Vaginal infection encompasses a broad range of symptoms, ranging from a state of severe inflammation and irritation with a frothy malodorous discharge, pain, and dyspareunia to an asymptomatic carrier state, which is estimated to constitute up to 50% of cases [17]. Infections by U. urealyticum, M. hominis, and T. vaginalis during pregnancy can lead to premature rupture of the placental membranes, premature labor, and low-birth-weight infants [18]. In this study, 9 (5.7%) of 157 vaginitis patients showed positive results in RT-PCR for NB in vaginal swabs and all of the 29 healthy volunteers were negative. There was no significant difference in the detection rate for NB by RT-PCR between the two groups (p=0.19). However, we found five patients who were not positive for N. gonorrhea, C. trachomatis, U. urealyticum, M. hominis, T. vaginalis, or M. genitalium who were only infected with NB. Our data suggest that nanobacteria may be an etiological factor for vaginitis. The prevalence of U. urealyticum among the four patients with NB co-infection was 75%; the presence of U. urealyticum might raise suspicion for nanobacterial infection. A symbiotic association between NB and U. urealyticum was implied; however, the number of subjects co-infected with NB was too small, which was a limitation of the study. Unfortunately, physicians could not determine whether nanobacteria were the cause of infection because it would take too much time to detect the nanobacteria and it would not result in appropriate treatment.

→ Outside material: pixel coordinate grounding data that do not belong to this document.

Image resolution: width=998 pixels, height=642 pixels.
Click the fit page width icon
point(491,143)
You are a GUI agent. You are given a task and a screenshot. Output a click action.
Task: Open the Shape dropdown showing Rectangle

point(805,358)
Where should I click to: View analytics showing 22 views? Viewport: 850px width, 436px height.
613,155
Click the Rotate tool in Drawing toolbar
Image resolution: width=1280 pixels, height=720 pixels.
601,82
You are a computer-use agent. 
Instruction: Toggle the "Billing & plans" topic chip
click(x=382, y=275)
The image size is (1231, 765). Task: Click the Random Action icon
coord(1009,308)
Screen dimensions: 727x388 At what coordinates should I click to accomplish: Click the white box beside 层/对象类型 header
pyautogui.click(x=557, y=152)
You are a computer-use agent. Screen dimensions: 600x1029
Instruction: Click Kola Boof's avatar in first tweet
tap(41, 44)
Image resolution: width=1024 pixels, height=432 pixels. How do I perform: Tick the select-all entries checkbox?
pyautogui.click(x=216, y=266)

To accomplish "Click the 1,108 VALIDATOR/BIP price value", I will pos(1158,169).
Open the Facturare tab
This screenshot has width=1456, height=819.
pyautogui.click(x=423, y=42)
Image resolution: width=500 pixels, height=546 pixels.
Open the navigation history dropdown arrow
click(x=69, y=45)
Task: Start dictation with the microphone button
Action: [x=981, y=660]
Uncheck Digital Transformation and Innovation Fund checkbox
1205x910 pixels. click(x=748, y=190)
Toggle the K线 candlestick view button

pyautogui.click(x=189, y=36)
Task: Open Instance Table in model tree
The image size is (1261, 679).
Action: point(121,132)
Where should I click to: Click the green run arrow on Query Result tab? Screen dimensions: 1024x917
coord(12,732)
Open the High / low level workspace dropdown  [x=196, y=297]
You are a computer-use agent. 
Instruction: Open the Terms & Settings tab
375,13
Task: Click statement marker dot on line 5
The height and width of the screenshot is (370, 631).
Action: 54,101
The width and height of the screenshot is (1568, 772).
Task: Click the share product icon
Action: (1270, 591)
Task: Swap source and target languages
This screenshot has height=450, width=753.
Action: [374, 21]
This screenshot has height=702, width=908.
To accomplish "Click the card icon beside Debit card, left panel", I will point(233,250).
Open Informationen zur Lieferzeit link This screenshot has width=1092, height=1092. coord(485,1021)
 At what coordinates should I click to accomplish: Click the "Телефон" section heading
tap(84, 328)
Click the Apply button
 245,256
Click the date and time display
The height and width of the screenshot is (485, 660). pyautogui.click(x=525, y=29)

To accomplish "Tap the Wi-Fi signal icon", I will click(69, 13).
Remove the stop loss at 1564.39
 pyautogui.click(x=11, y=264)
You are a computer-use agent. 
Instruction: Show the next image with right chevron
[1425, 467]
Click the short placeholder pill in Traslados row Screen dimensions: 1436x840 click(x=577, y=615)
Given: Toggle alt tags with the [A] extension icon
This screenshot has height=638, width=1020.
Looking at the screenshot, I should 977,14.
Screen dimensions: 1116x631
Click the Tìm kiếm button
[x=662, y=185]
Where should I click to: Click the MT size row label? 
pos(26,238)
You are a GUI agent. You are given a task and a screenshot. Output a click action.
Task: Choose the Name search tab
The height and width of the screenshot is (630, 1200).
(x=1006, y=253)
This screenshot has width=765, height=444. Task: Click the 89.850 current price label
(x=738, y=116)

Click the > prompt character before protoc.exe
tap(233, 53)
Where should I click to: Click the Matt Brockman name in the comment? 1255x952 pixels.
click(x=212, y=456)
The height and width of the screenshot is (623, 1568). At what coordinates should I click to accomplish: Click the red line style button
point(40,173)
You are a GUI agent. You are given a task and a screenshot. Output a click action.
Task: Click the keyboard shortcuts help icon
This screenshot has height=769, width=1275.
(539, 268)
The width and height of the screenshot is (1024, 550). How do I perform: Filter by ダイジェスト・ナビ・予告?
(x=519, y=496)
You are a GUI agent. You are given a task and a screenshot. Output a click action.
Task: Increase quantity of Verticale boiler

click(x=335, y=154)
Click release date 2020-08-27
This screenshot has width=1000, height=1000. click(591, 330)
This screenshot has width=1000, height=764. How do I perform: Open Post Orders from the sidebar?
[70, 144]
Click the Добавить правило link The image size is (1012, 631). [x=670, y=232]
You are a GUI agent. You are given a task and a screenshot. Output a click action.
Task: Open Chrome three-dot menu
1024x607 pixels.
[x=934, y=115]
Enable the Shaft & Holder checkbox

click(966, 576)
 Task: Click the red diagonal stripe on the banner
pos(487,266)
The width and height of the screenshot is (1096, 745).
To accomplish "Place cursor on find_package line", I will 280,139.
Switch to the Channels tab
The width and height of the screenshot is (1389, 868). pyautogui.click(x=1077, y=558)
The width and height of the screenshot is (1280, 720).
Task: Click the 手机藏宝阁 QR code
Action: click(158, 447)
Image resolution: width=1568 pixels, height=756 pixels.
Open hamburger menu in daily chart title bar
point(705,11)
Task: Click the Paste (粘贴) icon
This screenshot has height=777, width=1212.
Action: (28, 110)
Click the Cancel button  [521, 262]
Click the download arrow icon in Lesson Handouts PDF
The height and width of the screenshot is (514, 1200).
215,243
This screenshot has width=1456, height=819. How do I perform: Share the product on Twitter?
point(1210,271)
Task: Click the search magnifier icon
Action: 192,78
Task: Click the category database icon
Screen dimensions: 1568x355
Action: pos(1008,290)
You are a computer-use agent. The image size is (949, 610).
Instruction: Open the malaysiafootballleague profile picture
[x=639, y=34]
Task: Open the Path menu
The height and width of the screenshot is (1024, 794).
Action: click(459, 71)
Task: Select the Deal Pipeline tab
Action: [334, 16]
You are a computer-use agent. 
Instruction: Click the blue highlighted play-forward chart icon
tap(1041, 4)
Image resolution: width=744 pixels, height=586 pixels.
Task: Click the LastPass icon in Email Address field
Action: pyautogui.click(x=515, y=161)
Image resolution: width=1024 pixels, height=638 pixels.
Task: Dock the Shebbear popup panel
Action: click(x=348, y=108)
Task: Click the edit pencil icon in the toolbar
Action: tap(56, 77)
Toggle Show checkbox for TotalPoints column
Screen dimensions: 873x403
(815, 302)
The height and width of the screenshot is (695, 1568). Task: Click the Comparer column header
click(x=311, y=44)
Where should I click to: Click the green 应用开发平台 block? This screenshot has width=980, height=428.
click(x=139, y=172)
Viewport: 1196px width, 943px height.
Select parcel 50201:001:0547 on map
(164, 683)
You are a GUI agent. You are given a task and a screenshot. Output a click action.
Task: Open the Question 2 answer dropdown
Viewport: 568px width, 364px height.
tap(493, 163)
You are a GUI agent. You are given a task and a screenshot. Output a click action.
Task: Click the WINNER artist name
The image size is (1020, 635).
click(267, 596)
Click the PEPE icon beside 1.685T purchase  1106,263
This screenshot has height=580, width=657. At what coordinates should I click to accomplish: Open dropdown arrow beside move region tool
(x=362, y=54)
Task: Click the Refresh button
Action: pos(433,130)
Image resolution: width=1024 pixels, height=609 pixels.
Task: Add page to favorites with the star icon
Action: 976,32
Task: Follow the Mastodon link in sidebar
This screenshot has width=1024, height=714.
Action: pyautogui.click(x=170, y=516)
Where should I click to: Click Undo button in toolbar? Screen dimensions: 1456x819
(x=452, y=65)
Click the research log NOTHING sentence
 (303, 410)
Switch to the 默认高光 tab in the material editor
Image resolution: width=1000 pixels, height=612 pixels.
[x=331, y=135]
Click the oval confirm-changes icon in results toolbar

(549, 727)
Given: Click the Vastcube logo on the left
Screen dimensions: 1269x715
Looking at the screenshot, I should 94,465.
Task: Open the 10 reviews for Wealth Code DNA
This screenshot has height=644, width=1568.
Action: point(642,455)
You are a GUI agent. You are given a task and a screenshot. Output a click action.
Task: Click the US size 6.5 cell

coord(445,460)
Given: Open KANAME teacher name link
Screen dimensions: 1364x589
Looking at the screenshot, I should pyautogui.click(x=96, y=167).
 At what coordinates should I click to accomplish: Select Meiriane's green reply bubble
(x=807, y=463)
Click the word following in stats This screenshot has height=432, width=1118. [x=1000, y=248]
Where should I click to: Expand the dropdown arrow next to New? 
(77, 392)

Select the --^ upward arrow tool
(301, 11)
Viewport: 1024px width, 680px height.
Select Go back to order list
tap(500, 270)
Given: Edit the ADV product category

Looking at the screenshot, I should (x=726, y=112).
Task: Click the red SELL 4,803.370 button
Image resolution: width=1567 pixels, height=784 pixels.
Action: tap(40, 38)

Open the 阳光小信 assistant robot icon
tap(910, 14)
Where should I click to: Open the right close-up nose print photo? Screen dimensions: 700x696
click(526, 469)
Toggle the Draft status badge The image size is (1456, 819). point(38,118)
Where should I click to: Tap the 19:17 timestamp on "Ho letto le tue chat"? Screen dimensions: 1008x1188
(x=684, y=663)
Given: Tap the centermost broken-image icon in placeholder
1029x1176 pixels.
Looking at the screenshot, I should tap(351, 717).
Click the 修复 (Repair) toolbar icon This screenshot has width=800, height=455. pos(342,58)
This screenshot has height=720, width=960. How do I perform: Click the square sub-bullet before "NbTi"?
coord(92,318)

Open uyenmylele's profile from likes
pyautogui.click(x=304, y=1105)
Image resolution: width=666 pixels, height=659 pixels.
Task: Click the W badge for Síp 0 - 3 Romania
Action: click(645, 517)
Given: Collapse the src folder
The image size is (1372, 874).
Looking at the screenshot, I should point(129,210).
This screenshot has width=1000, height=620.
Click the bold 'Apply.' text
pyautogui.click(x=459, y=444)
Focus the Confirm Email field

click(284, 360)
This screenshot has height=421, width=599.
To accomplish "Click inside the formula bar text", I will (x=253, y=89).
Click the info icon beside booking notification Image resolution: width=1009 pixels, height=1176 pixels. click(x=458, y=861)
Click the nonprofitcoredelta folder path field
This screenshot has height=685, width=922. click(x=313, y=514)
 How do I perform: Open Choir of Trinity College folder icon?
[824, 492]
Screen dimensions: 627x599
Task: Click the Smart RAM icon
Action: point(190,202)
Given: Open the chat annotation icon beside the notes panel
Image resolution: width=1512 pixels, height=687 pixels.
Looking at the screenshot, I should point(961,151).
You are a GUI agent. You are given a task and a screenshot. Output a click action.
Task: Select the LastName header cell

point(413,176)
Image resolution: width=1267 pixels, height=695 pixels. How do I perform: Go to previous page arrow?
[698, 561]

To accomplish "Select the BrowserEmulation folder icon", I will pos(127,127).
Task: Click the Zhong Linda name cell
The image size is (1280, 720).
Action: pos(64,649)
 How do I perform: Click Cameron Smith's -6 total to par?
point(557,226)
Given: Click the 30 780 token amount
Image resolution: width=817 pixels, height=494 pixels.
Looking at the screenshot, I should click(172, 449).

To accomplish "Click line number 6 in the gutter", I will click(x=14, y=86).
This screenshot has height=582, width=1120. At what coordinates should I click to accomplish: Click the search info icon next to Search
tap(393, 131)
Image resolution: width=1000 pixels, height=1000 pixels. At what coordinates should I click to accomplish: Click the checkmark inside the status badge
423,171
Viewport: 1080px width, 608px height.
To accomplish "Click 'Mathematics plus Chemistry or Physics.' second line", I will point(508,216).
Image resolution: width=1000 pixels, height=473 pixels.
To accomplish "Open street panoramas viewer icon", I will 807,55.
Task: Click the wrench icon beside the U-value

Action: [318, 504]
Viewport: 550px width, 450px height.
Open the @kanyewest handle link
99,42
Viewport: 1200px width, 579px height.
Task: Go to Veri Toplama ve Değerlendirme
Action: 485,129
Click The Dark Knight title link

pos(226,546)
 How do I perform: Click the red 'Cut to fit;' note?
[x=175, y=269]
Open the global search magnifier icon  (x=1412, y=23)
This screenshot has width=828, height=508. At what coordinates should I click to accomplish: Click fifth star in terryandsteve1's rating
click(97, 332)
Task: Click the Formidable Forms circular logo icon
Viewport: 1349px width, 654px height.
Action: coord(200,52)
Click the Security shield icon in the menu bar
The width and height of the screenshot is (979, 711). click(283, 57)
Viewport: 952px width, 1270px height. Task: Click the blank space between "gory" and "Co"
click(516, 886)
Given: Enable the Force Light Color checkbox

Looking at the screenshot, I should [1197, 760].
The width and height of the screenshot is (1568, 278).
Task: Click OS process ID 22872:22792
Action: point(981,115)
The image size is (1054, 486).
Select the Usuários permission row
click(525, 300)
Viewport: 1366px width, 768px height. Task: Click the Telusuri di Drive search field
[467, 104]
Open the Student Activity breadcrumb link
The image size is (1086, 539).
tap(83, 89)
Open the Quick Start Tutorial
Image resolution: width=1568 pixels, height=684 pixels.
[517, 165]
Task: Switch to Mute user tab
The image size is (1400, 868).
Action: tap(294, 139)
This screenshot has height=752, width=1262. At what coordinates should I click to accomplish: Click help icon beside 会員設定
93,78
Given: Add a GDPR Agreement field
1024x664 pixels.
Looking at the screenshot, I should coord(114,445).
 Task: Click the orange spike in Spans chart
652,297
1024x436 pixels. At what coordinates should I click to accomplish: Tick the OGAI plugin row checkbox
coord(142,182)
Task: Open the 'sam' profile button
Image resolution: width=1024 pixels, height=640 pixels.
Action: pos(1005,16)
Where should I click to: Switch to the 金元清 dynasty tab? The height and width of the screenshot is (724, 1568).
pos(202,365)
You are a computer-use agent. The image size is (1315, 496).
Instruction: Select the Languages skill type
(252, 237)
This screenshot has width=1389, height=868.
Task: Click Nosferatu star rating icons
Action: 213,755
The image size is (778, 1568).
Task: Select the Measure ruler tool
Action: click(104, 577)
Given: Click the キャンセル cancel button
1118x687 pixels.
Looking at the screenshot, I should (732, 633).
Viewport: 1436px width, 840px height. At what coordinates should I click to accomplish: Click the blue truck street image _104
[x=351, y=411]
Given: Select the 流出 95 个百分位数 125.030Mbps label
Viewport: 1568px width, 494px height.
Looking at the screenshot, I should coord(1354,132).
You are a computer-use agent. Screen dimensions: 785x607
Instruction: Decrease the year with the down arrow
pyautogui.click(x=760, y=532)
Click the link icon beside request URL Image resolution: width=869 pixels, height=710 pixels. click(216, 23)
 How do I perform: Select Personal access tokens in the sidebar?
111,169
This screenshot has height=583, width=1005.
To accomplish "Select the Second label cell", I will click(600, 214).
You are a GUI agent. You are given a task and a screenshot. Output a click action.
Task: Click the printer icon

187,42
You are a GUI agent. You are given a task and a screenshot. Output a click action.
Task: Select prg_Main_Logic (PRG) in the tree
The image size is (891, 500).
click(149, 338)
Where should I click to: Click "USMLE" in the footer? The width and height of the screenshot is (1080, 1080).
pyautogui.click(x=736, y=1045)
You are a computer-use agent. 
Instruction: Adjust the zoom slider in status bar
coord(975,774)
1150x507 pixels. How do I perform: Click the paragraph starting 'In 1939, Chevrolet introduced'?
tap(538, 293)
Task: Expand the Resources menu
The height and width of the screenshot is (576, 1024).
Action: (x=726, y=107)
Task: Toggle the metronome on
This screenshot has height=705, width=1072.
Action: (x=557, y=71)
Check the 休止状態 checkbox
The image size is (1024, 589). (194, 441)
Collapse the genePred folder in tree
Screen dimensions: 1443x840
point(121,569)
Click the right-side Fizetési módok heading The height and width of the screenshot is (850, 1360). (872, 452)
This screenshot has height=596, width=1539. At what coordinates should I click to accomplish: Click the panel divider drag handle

Although the controversies about whether NB are living organisms are continuing, the results of our study suggest that conventional RT-PCR for NB is rapid, simple, low in cost, and easily available for the detection of NB and that NB may be an etiological factor for vaginitis and prostatitis. However, there were several limitations to our study. First, there were a significant number of patients, both with CP/CPPS and vaginitis, for whom the positive results of NB testing were not available. Second, we could not compare our results with the results of the culture method and TEM. Finally, we did not attempt to correlate the clinical presentation of our patients with their test results. It was not the purpose of our study.
CONCLUSIONS
We found that conventional RT-PCR for NB was rapid, simple, low in cost, and easily available for the detection of NB and that NB may be a possible etiological factor for vaginitis and CP/CPPS. The prevalence of U. urealyticum among the four patients with NB co-infection was 75%; the presence of U. urealyticum may therefore raise suspicion for nanobacterial infection. Physicians may want to consider NB as the cause of infection and attempt to provide treatment with an appropriate drug.
Footnotes
This work was supported by a Korea Research Foundation Grant funded by the Korean Government (KRF-20080417-E00237).
The authors have nothing to disclose.